___ Kutipan Dokumen
Jika diketahui bahwa masyarakat menderita akibat pencemaran dan/atau perusakan lingkungan hidup, maka instansi pemerintah yang akan bertanggung jawab di bidang lingkungan hidup untuk bertindak dengan kepentingan masyarakat. LSM mempunyai hak mengajukan gugatan perdata yang terbatas pada tuntutan untuk melakukan tindakan tertentu tanpa adanya tuntutan ganti rugi, kecuali biaya atau pengeluaran riil.
______
___ Cuplikan Catatan
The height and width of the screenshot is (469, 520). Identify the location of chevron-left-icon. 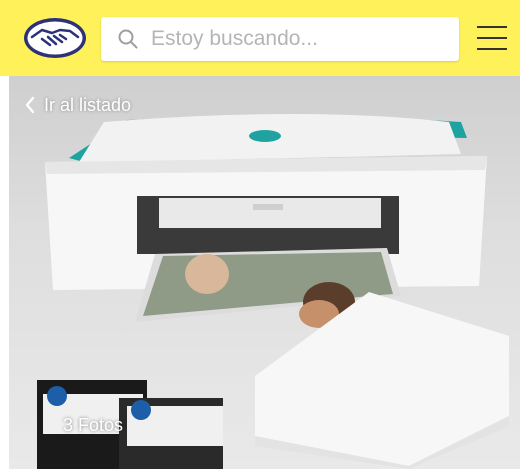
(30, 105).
______
___ Cuplikan Catatan
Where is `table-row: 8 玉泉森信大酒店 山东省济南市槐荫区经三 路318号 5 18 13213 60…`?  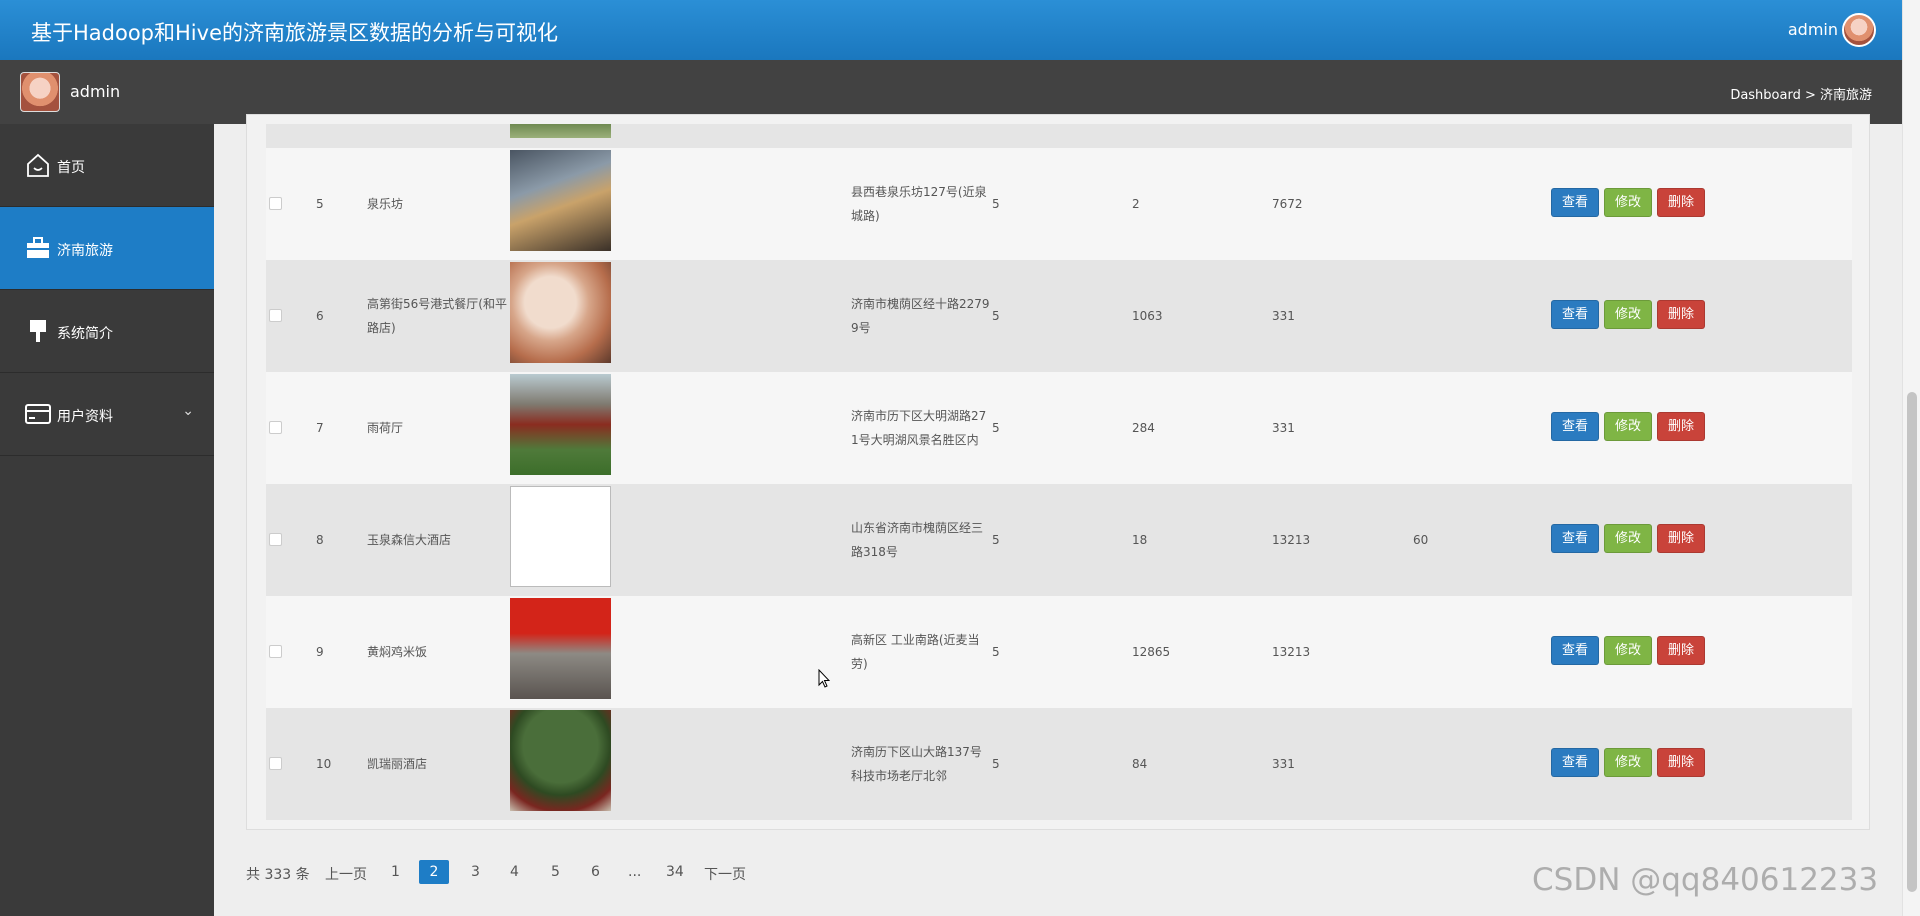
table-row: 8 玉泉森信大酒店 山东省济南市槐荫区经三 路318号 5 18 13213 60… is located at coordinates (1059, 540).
______
## Ketentuan Latihan
1: Dalam kutipan dokumen tentang gugatan lingkungan hidup, apa satu-satunya hal yang masih boleh dituntut LSM selain tindakan tertentu?
2: Tuliskan kembali bagian kutipan dokumen mulai dari "Jika diketahui bahwa" dan terus hingga "atau pengeluaran riil.", tanpa mengubah satu kata pun.

## Jawaban Tugas
1: Biaya atau pengeluaran riil.

2:
Jika diketahui bahwa masyarakat menderita akibat pencemaran dan/atau perusakan lingkungan hidup, maka instansi pemerintah yang akan bertanggung jawab di bidang lingkungan hidup untuk bertindak dengan kepentingan masyarakat. LSM mempunyai hak mengajukan gugatan perdata yang terbatas pada tuntutan untuk melakukan tindakan tertentu tanpa adanya tuntutan ganti rugi, kecuali biaya atau pengeluaran riil.